> **Assignment A**: Extract everything from "In Jazz Photo" down to "at the switch." in the drug importation passage, copying it word for word.
> **Assignment B**:
Answer these questions using the drug importation passage:
(i) What bill number does the Pharmaceutical Market Access and Drug Safety Act of 2004 carry?
(ii) Which court decided Jazz Photo Corp. v. United States International Trade Commission?
(iii) Who lacks the immunity protection from patent infringement claims that importing states have?

> **Excerpt to read**:

There are a number of bills that have been recently introduced into Congress that in one way or another are designed to overcome the restrictions on importation of prescription drugs from Canada and elsewhere. Few of the bills address the patent issues in the importation process. One bill, however, The Pharmaceutical Market Access and Drug Safety Act of 2004 , S.2328, would amend the Patent Act of 1952 to eliminate patent infringement liability for the import of a drug first sold abroad by or under the authority of the owner or licensee of the patent.
This bill would in effect codify the so called "first sale" or "international exhaustion" doctrine into U.S. Patent law making it less risky for importers of cheaper, "grey market" drugs into the country. The basic principal of the exhaustion principle is that an unconditional sale of patent product exhausts the patentee's right to control the purchaser's use of the product thereafter under the theory that the patentee has bargained for, and received an amount equal to the full value of the goods.
In Jazz Photo Corp. v. United States International Trade Commission, 264 F. 3d 1094 (Fed.Cir. 2001), the Court of Appeals for the Federal Circuit rejected the "international exhaustion" doctrine and limited exhaustion to sales occurring within the United States. The opinion has been much criticized and may well be limited in future cases because of its reliance upon very narrow precedent and overbroad application, but it does raise the specter of patent infringement lawsuits against importers of U.S. patented drugs from abroad. While importing states have some levels of immunity protection from patent infringement claims, private importers do not. The PMADSA approach, if passed, could make it substantially easier to parallel import cheaper drugs into the United States. This is probably not likely to happen if the pharmaceutical lobby in Washington is awake at the switch.

> **Collected data**:
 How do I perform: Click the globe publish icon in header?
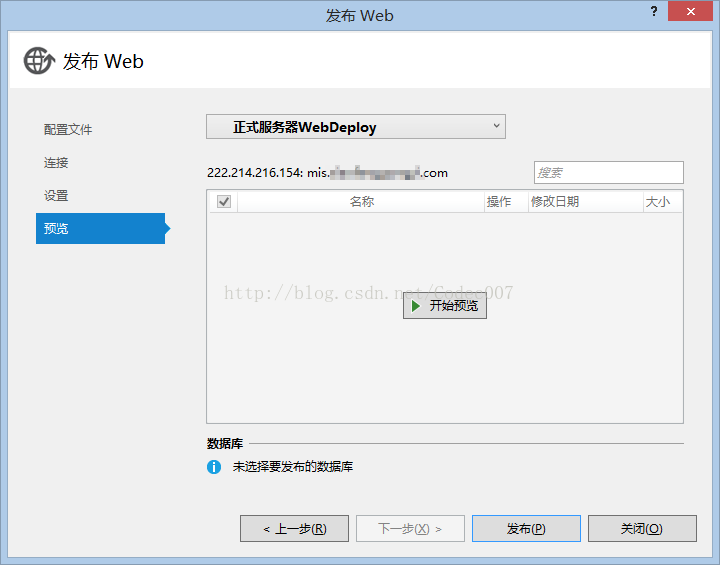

> **Expected answer A**:
In Jazz Photo Corp. v. United States International Trade Commission, 264 F. 3d 1094 (Fed.Cir. 2001), the Court of Appeals for the Federal Circuit rejected the "international exhaustion" doctrine and limited exhaustion to sales occurring within the United States. The opinion has been much criticized and may well be limited in future cases because of its reliance upon very narrow precedent and overbroad application, but it does raise the specter of patent infringement lawsuits against importers of U.S. patented drugs from abroad. While importing states have some levels of immunity protection from patent infringement claims, private importers do not. The PMADSA approach, if passed, could make it substantially easier to parallel import cheaper drugs into the United States. This is probably not likely to happen if the pharmaceutical lobby in Washington is awake at the switch.

> **Expected answer B**:
(i) S.2328
(ii) The Court of Appeals for the Federal Circuit
(iii) Private importers